───── Document section ─────
I had an opportunity to meet with one of my mentors. As always, it was a great experience and I left with a lot more information in my head than I came in with. I was given some really important feedback for some of the issues I needed advice on. I also was given a nugget that I have really thought on since Friday. It was something that I needed to hear, and that will actually allow me to free up some time from an extremely busy schedule.
I don’t have to change the entire world.
I do want to create change in the entire world, but I don’t have to change everything that I dislike or disagree with in order to do that. I have learned a magic word this year, delegate. It has allowed me to get out and work on getting bigger and better things accomplished. I will touch on it more later. For now, just know that delegation is great but not if you still try to overwhelm yourself.
I have written blogs about everything from the secularization of the church to the pro-life/pro-choice debate to why Michael Jordan is better than both Kobe and LeBron (read it, because I am absolutely right and the statistics back me up). I have tried to take on too many current issues, and because of that what I have been called to do is not being done effectively. That is what I was reminded of. I am here to build bridges, not destroy them.
I know what my purpose is. I was created from the ground up to do it. I am driven to deal hope and decimate stigma that exists towards and within those who struggle with addictions and mental health issues. Others have different callings. Although they may have very strong opinions about addiction, recovery, depression, anxiety, etc they would not be nearly as effective at is as I am. The same goes for other aspects that I feel strongly about. I am not nearly as effective and eloquent as they would be. Why should I be? It is not my gig.
───── Given material ─────
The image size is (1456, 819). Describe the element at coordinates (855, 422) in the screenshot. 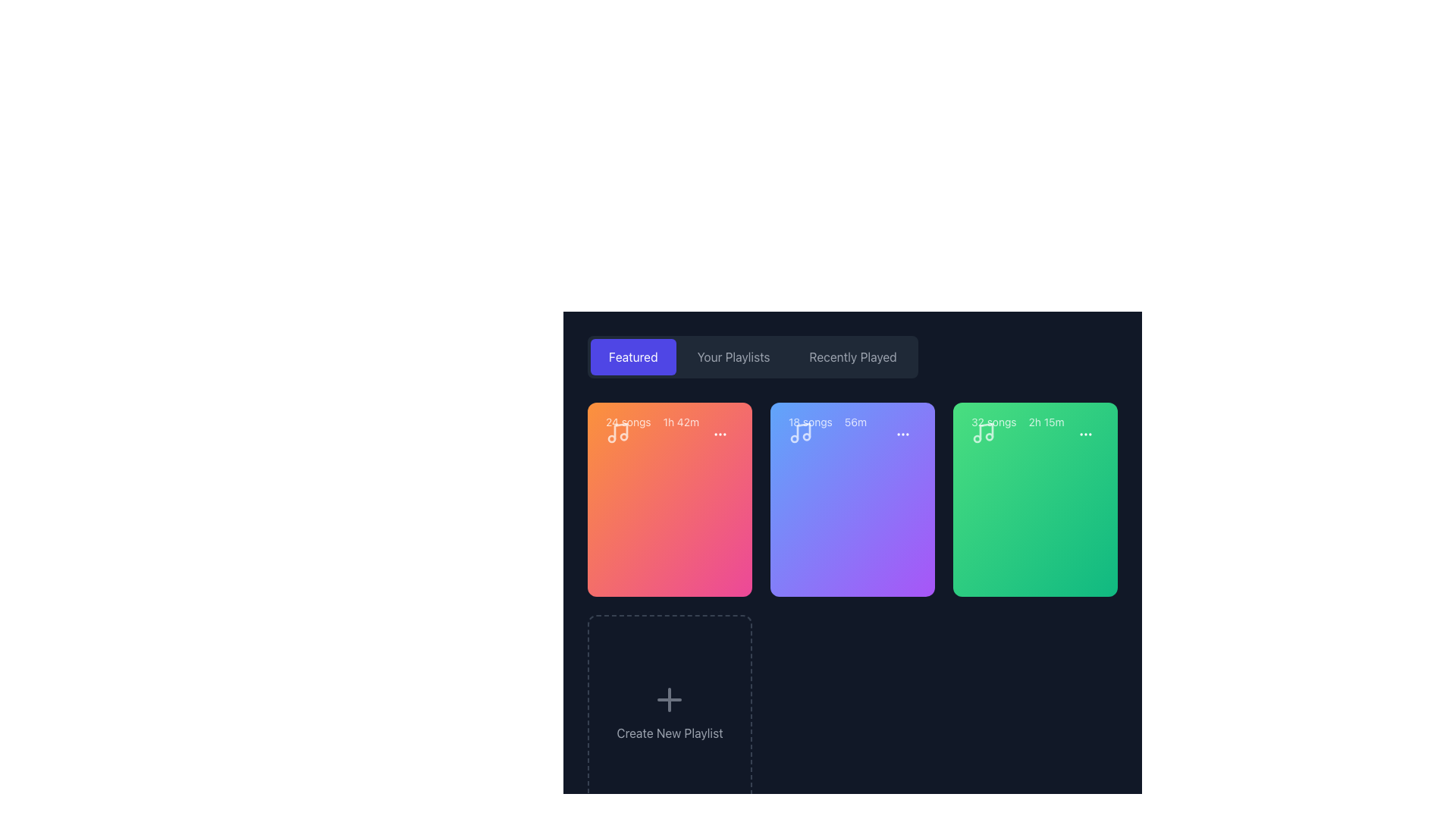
─────
Can you transcribe everything in the blog post about a mentor's advice from "I don’t have to change the" down to "to overwhelm yourself."?

■ **Reply**
I don’t have to change the entire world.
I do want to create change in the entire world, but I don’t have to change everything that I dislike or disagree with in order to do that. I have learned a magic word this year, delegate. It has allowed me to get out and work on getting bigger and better things accomplished. I will touch on it more later. For now, just know that delegation is great but not if you still try to overwhelm yourself.